Il Primato Nazionale mensile in edicola

Roma, 31 mar – “Siamo arrivati al picco, ma il picco non è una punta bensì un pianoro da cui ora dobbiamo discendere“. E’ quanto dichiarato oggi dal presidente dell’Istituto superiore di sanità (Iss), Silvio Brusaferro, durante una conferenza stampa sul punto epidemiologico. “La curva ci dice che siamo al plateau, non vuol dire che abbiamo conquistato la vetta e che è finita ma che dobbiamo iniziare la discesa e la discesa si comincia applicando le misure in atto”, ha spiegato Brusaferro.

Parole senza dubbio incoraggianti quelle del presidente dell’Iss, che ha però chiesto di “essere cauti poiché dalla situazione di pianoro l’epidemia può ripartire se molliamo rispetto alle misure di contenimento e isolamento in atto“. Paradossalmente dunque aver raggiunto questo fatidico picco potrebbe indurci erroneamente a pensare di aver sconfitto il virus e questo potrebbe generare una sorta di sottovalutazione generale del rischio di contagio. Per questo secondo Brusaferro è fondamentale mantenere ancora in vigore le misure restrittive imposte dal governo per contrastare l’epidemia.

Zero contagi? “Ci vorranno mesi”

Il presidente dell’Iss ha detto poi che sono necessari “test più rapidi per la ricerca degli anticorpi”. Dunque “stiamo pensando di fare questo tipo di indagine e stiamo mettendo a punto le tecnologie per poterlo fare”, ha precisato.
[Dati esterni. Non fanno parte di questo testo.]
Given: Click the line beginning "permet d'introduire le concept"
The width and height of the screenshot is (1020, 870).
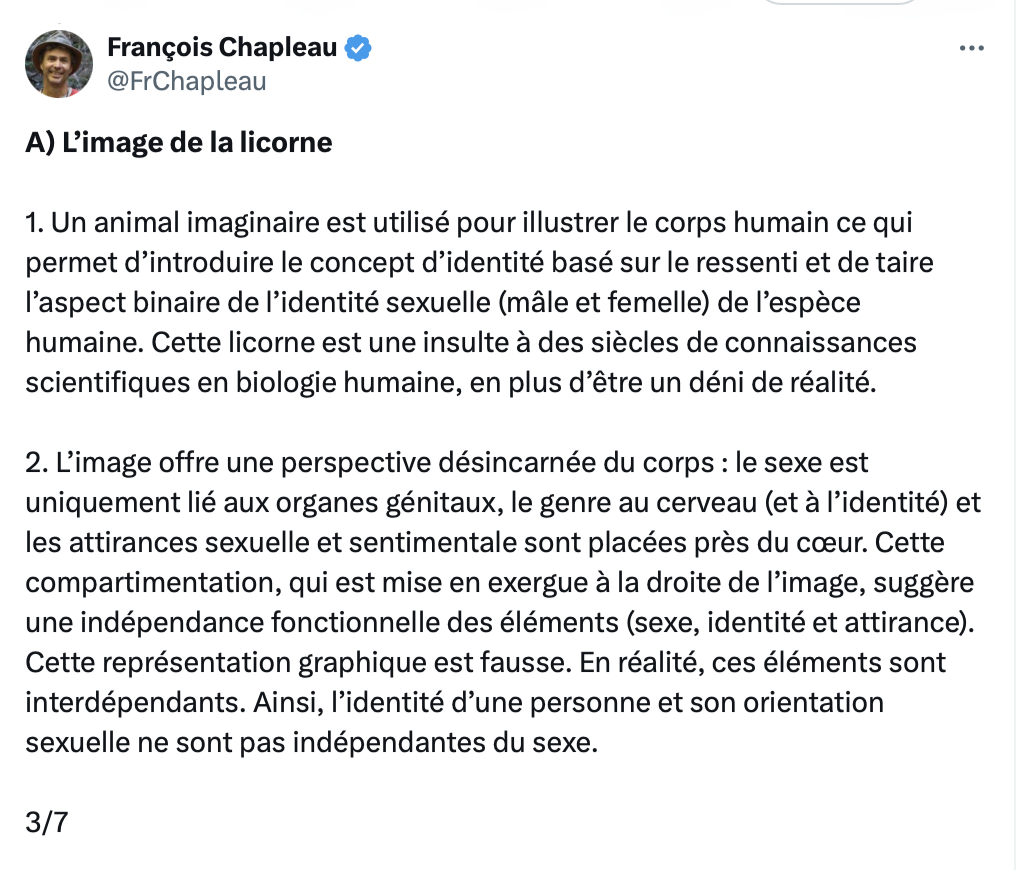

Brusaferro ha poi puntualizzato che l’indice di trasmissione del coronavirus, il cosiddetto R con zero, adesso “è vicino all’uno (questo significa che un positivo può infettare una persona, ndr) ma dobbiamo arrivare sotto il valore uno”. Per arrivare però al valore zero contagi, ha detto Brusaferro, “ci vorranno mesi” perché è “difficile immaginare un azzeramento in tempi brevi”.

Non essendoci studi pregressi a disposizione, trovandoci insomma di fronte a un virus del tutto sconosciuto fino a qualche mese fa, “siamo visti come paese pilota” e quindi “stiamo prendendo in esame varie misure possibili e studiando quanto la curva decrescerà”, ha aggiunto il presidente dell’Iss. Soltanto a quel punto “dovremo cominciare a muoverci individuando le attività da far ripartire”, tenendo però “strettamente sotto controllo le aree più fragili”.